EiSe um número recorde de ataques fatais de ursos não fosse suficientemente assustador, os especialistas dizem que uma torrente de vídeos gerados por IA no Japão que pretendem mostrar pessoas em encontros próximos com os animais só está a aumentar a ansiedade do público e pode colocar as pessoas em maior risco.
Embora as manchetes sobre ataques e distúrbios reais apareçam regularmente, os monitores de conteúdo online alertam os usuários das redes sociais para não se deixarem enganar por vídeos realistas em plataformas como o TikTok, de animais atacando ou interagindo com humanos.
Dois dos clipes mais notáveis mostram vários ursos destruindo painéis de uma usina solar e outro fugindo com um cachorro nas mandíbulas. Em outros clipes falsos, um âncora de notícias relata avistamentos de ursos na área local e uma mulher idosa é mostrada alimentando um urso com frutas em um campo.
Alguns até retratam pessoas, incluindo uma estudante, lutando contra os animais – a pior resposta possível a um encontro: os ursos negros no Japão podem pesar até 130 kg (287 lb) e os ursos pardos Ussuri, comumente encontrados na ilha principal mais ao norte de Hokkaido, até 400 kg.
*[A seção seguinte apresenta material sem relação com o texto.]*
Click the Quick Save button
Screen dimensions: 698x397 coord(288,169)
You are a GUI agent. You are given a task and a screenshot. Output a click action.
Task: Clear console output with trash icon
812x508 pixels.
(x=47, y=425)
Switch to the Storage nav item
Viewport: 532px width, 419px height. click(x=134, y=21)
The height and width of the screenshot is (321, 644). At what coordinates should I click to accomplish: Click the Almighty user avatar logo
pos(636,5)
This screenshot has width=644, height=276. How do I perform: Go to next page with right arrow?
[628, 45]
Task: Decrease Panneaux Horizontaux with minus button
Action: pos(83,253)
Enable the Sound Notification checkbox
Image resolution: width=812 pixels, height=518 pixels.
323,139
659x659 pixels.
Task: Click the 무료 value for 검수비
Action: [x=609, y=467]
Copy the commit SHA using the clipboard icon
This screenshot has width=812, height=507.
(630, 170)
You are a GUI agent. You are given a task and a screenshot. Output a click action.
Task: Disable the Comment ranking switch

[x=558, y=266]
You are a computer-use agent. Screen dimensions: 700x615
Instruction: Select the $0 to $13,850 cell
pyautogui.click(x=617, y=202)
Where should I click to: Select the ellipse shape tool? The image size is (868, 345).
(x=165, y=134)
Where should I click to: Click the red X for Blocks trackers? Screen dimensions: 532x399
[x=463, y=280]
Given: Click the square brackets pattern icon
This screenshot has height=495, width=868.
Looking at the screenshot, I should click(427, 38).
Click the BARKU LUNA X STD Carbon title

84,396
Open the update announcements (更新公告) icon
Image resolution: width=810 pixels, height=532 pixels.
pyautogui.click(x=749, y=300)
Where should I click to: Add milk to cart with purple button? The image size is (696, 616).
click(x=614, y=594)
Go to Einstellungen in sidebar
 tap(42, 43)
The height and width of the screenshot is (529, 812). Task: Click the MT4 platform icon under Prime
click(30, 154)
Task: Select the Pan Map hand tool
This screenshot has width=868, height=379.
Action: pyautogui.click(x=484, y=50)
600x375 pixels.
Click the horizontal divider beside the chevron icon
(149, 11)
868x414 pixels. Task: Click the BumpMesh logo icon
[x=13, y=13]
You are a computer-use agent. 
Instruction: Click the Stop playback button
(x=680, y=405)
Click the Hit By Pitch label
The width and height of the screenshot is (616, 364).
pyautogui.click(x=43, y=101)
E eles podem facilmente ultrapassar os humanos.
Os especialistas esperam que a maioria das pessoas consiga distinguir o conteúdo real do conteúdo falso, mas o grande número de clipes pode exacerbar os receios de que o Japão esteja nas garras de um surto de terror terrorista.
Há também preocupações de que os vídeos possam minar as mensagens do governo sobre o que fazer durante um encontro com ursos, seja na natureza ou, cada vez mais, nas cidades e outras áreas urbanas, onde se alimentam.
Numa busca pelas palavras “urso” e “vídeo” no TikTok, o jornal Yomiuri Shimbun descobriu que cerca de 60% dos 100 clipes selecionados eram falsos e haviam sido produzidos com o gerador de vídeo da OpenAI.
Os clipes apresentavam uma marca d'água Sora indicando que foram criados com tecnologia americana, e alguns banners indicavam que suas postagens não eram reais.
Mas alguns eram tão realistas que os usuários tinham dificuldade em distinguir entre realidade e ficção.
Vários clipes incluíam detalhes que aumentavam seu ar de autenticidade, como referências a lugares onde avistamentos de ursos viraram notícia.
Num deles, um “relatório” mostrava a captura de um urso após entrar numa loja de conveniência em Noshiro, província de Akita, onde as autoridades rapidamente salientaram que não tinha havido tal incidente.
Outro vídeo gerado por IA mostrou pessoas fugindo de um urso em uma rua na província de Ishikawa, o que levou um funcionário a negar e a pedir aos moradores que ignorassem informações não fornecidas pelas autoridades locais.
Os especialistas estão particularmente preocupados com conteúdos que mostram pessoas alimentando animais, apesar dos repetidos avisos para não carregar comida enquanto caminham na floresta.
Os especialistas atribuem o aumento repentino de avistamentos de ursos às más colheitas de bolotas e faias, que constituem a maior parte da dieta dos animais. Para agravar o problema está a redução das fronteiras naturais que outrora separavam as florestas e as áreas urbanizadas e que foram obscurecidas por décadas de despovoamento rural.
Confrontados com a escassez de alimentos, os animais aventuram-se cada vez mais fora do seu habitat natural e indo para áreas residenciais.
“Alimentar um urso é extremamente perigoso e pode fazer com que ele não tenha mais medo dos humanos”, disse Shinsuke Koike, professor da Universidade de Agricultura e Tecnologia de Tóquio, ao Yomiuri.
O número de vídeos falsos disparou nas últimas semanas, à medida que os usuários tentam lucrar com o interesse público em meio a uma série de reportagens na mídia sobre avistamentos e ataques.
Um recorde de 13 pessoas foram mortas em ataques de ursos no Japão este ano (mais que o dobro do recorde anterior) e mais de 100 ficaram feridas, de acordo com o Ministério do Meio Ambiente. Entre abril e setembro, foram relatados cerca de 20.700 avistamentos de ursos em todo o país, cerca de 7.000 a mais que no mesmo período de 2024.
A perturbação da vida quotidiana nas regiões do norte do Japão, onde se concentram os encontros com ursos, é inequivocamente real.
O Japan Post suspendeu recentemente coletas e entregas em parte da província de Akita, onde membros das forças de autodefesa foram destacados para ajudar caçadores autorizados a capturar e eliminar ursos.
A empresa de telecomunicações NTT East irá rever os protocolos de segurança para engenheiros que têm de se aventurar nas montanhas para manter e reparar torres de comunicações, enquanto a empresa de logística Yamato disse que poderia suspender os serviços de encomendas se acreditar que os seus trabalhadores estão em risco.